Birth Date - November 12, 2008
Diagnosis - B Cell Lymphoblastic Lymphoma
Theme: Military
(No Coast Guard)
Due Date: 9/1/18
Anthony's Story
Anthony was diagnosed with B Cell Lymphoblastic Lymphoma in August of 2016. It took 6 months to diagnose because it is very rare. What started out as some small headaches (dx: Tension), led to severe headaches and vomiting (dx: Virus), to even more severe headaches (dx: Migraines), to the headaches becoming even more sever, one-sided paralysis, and at times unable to speak. He also started having trouble with his vision. We thought he was having a stroke and called 911. He was admitted to our local hospital. A neurologist diagnosed him with "hemiplegiac migraines" or migraines accompanied by one-sided paralysis. That made total sense. He was given a new medicine and the migraine subsided after 12 very long days.
As we were driving home after being discharged from the hospital, the headache returned. We treated him daily with a medicine that should only be used 3 times a month at most. A week later Anthony experienced a 3-day excruciating headache that worsened each day. I had had enough on the 3rd day and took him back to the hospital. Upon arrival he had a low grade fever. All symptoms pointed to Meningitis, so he was rushed back and a spinal tap was done. It showed elevated white blood cells and a diagnosis of Meningitis was made. We were sent 90 minutes away to the Childrens hospital for treatment. He was treated with antibiotics and the white blood cells decreased. For once he was totally headache free. We were elated and went home. Four weeks later the headaches came back. We went for another spinal tap. The white blood cells were higher than the first tap but nothing too alarming. Again his headache was alleviated. We were again sent to the Childrens hospital. He saw many different medical specialties. Not one could pinpoint the problem, and all but one had no answers. The one was a neurologist who was intrigued by Anthony's odd string of events. She researched and found a very rare disorder called HaNDL ... a syndrome of transient headaches with neurological deficits and lymphocytic pleocytosis.
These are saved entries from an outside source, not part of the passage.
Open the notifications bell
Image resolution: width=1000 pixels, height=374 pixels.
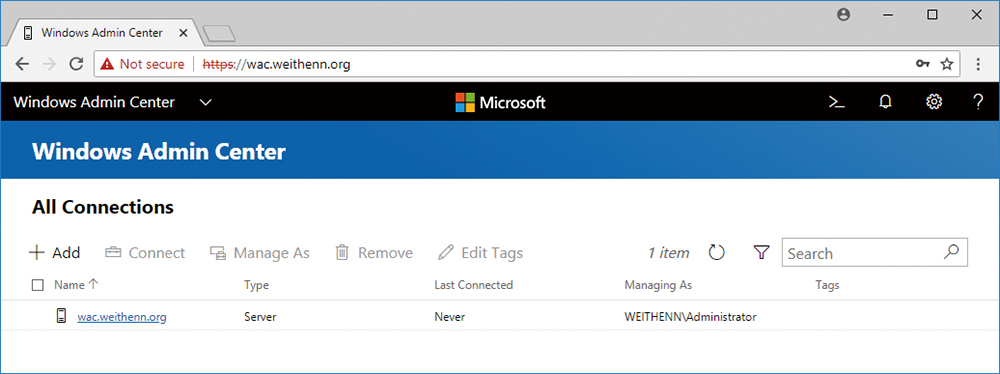coord(885,102)
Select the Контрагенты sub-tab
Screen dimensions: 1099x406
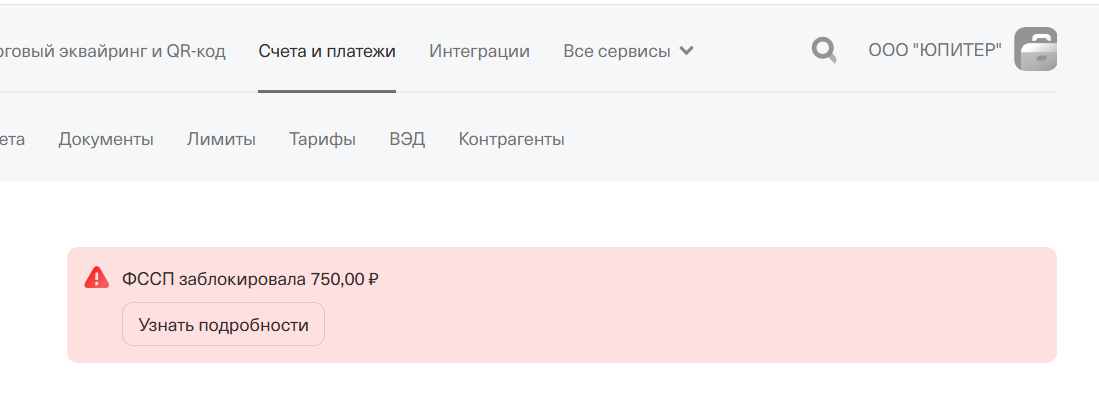pos(511,139)

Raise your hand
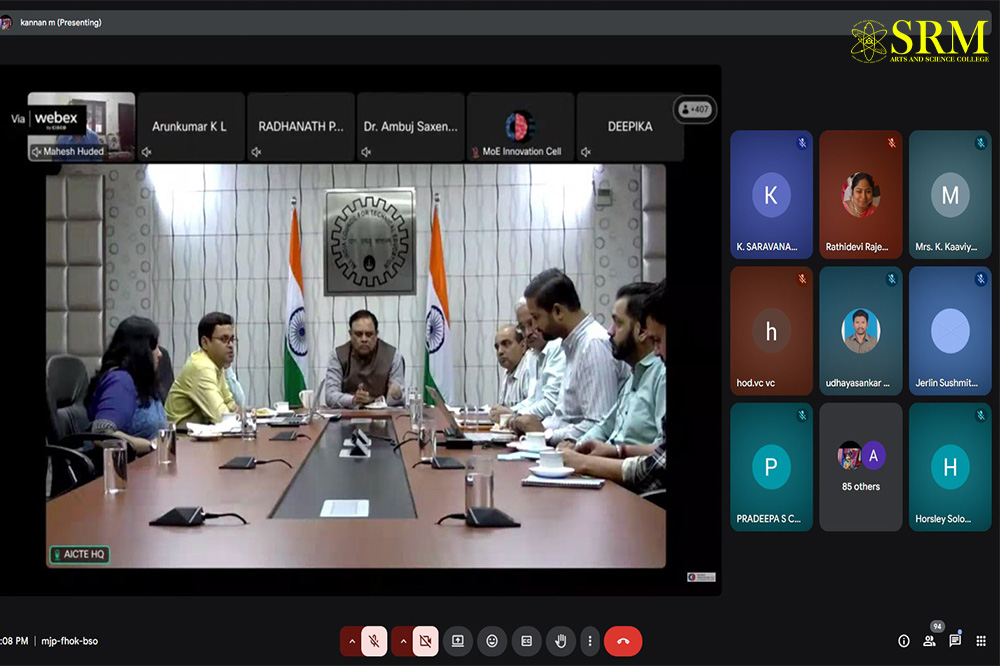click(x=561, y=641)
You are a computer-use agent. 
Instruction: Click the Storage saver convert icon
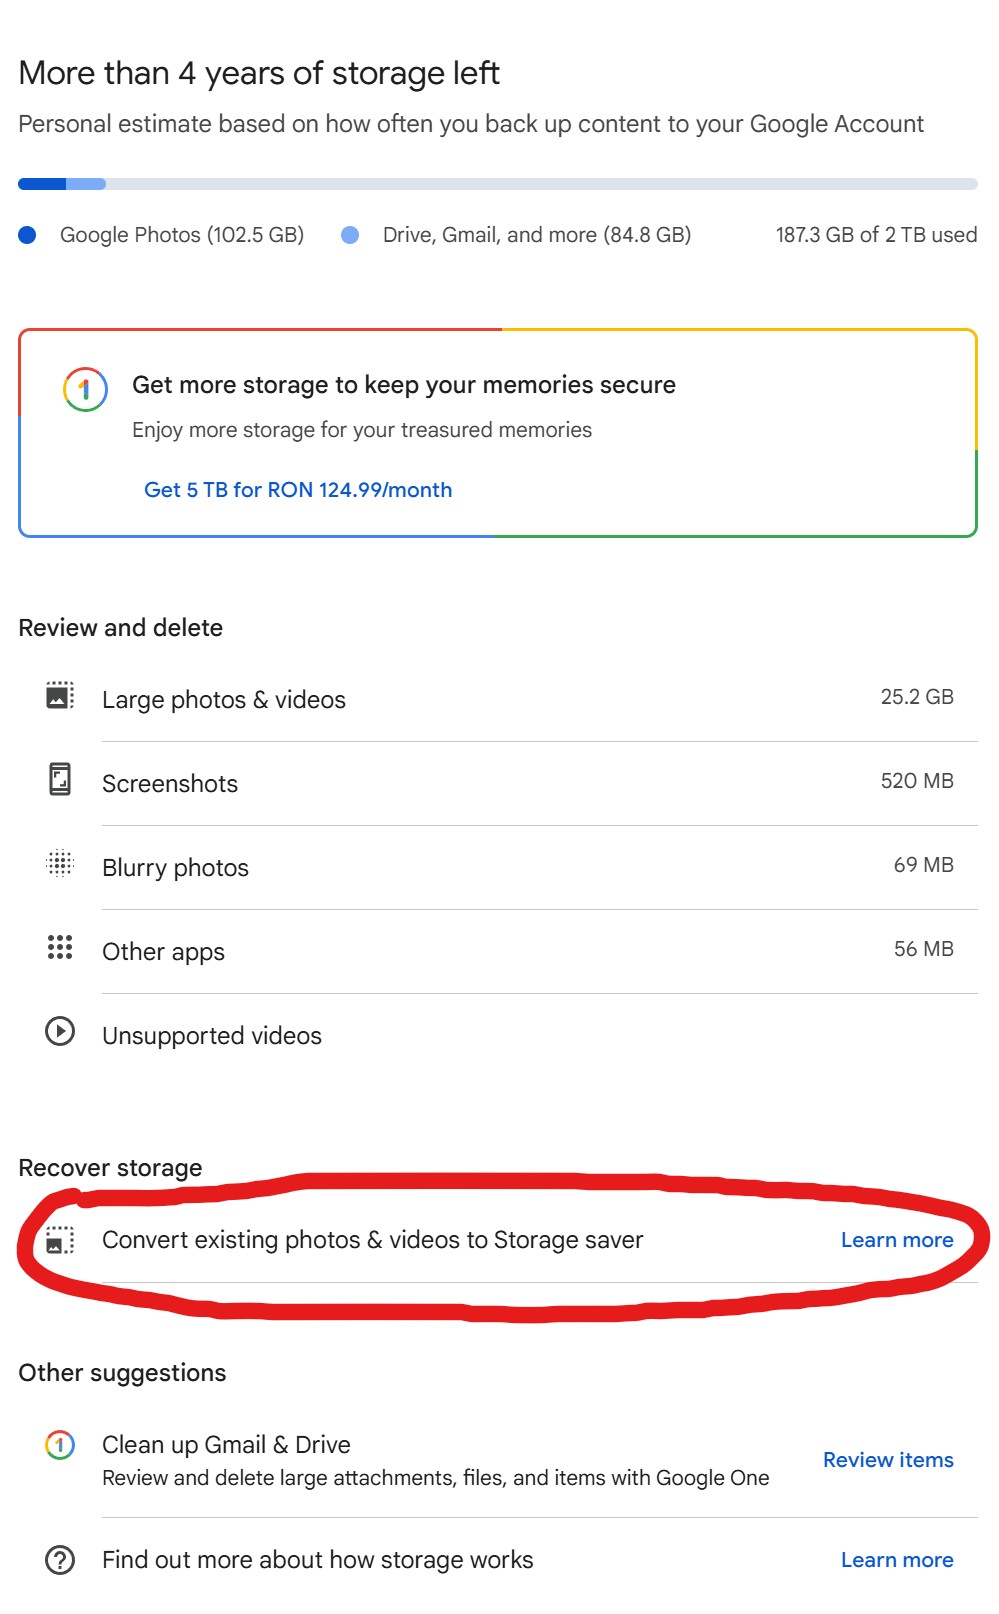coord(60,1240)
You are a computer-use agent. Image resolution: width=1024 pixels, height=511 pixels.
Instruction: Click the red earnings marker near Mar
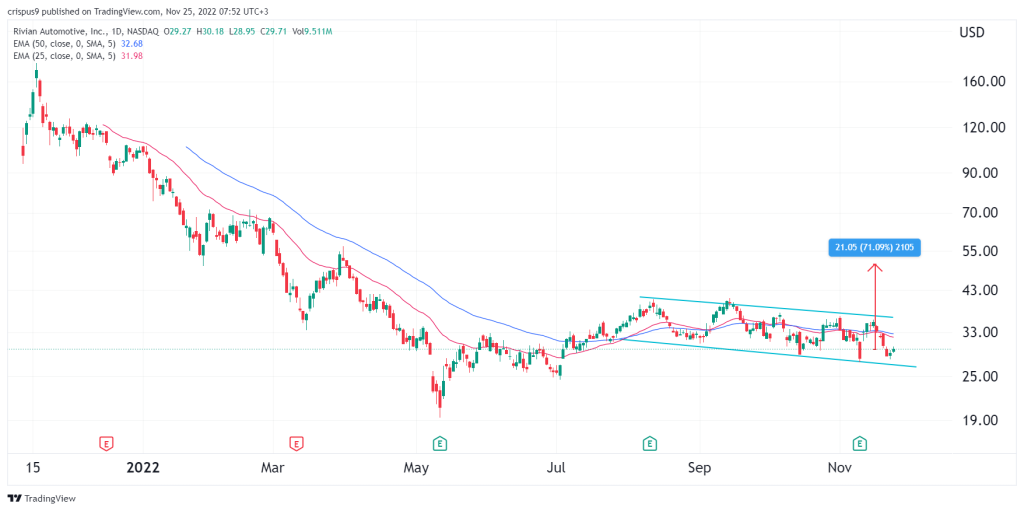(x=297, y=444)
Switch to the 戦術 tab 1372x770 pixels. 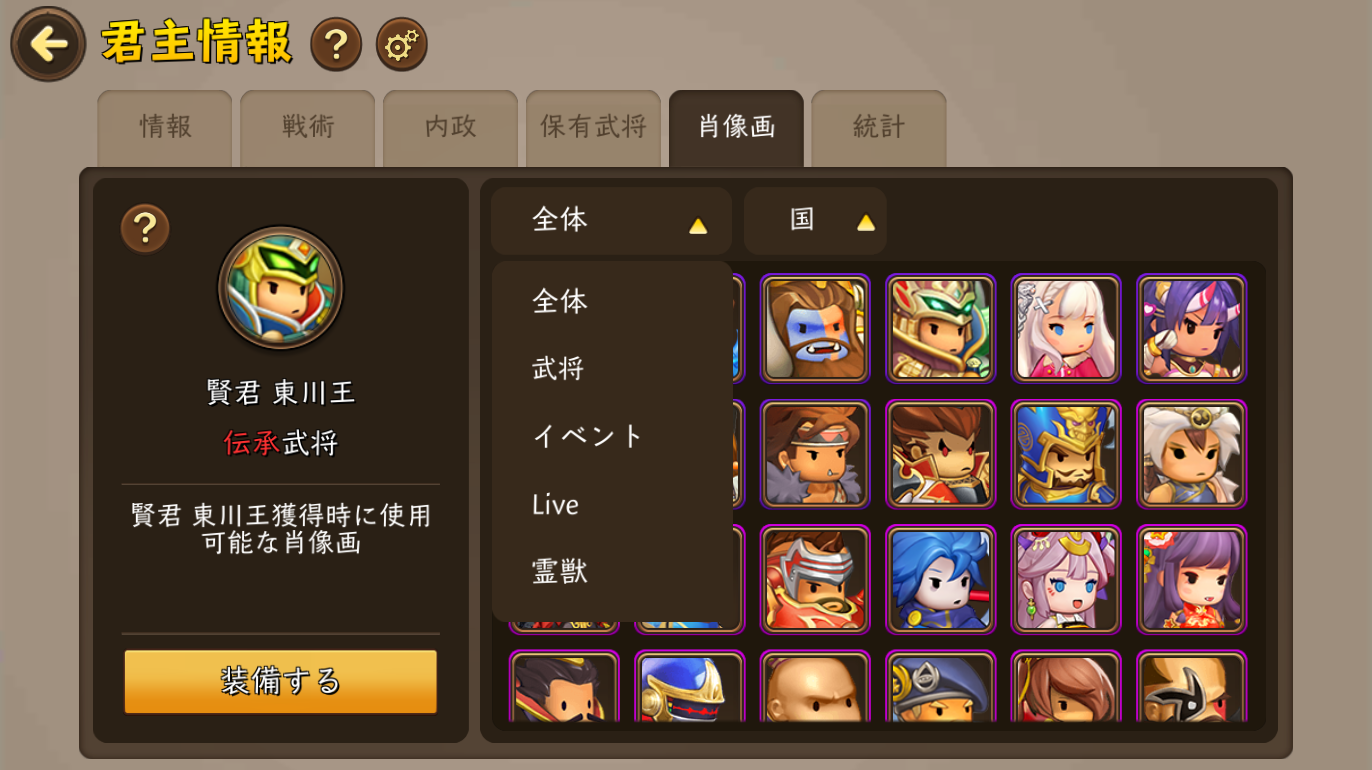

The following month the same thing happened, and we went back for another tap. This time the amount of white blood cells had skyrocketed through the roof. Something was very wrong and we were rushed back to the Childrens hospital. Again with no one knowing what was wrong. One doctor, a neurologist, said he wanted to get hematology/oncology on board. We were told it was just a precaution, and it was very unlikely it could be cancer. I was relieved but also had a gut feeling that he could be wrong. Another spinal tap but cytology was done this time. The next morning, August 25, 2016, the neurologist came in and told me they found blasts in the spinal fluid and further testing was being done. The blasts were either an infection of some kind or cancer. That night we received the news and heard those 4 little words no parent ever wants or thinks they will hear "your child has cancer".
The following day a port was placed and chemotherapy started. Anthony would endure weekly spinal taps and outpatient chemotherapy treatments. Within a month all cancer cells were gone and he achieved remission. His treatment would continue for the next 2.5 to 3 years. We had no idea what was to come. Through the course of his intensive treatment Anthony went into septic shock 4 times, and suffered a grand mal seizure. Things just continued to get worse. Anthony stopped eating and became skin and bones. On January 10th, 2017, Anthony's heart rate shot up to 211 and he became unresponsive. My little boy who had beaten cancer was dying in front of me. The code blue button was pushed and 40 people came rushing into our room. His heart had stopped beating. I could hear them performing CPR and the sound of the defibrillator shocking his little body back to life. Thankfully he was revived. It was a total nightmare but so thankful he made it through!
In May of 2017, Anthony was done with the intense treatments and began his phase of long term maintenance for the next 2.5 years. This means low dose chemo given at home except for monthly spinal taps and outpatient chemotherapy infusions. He has returned to school in 3rd grade after missing all of 2nd grade. His hair has grown back and things are pretty much back to normal. As normal as they can be after a cancer diagnosis. Life will never be the same again but we live it to the fullest and keep Anthony as an inspiration when times get rough. He helps us all push through the tough times. For this we are truly grateful!!
"Anthony received his quilt. I think it's safe to say he absolutely loves it. Thank you to all who were involved in making my boy (and all of us) smile extra big."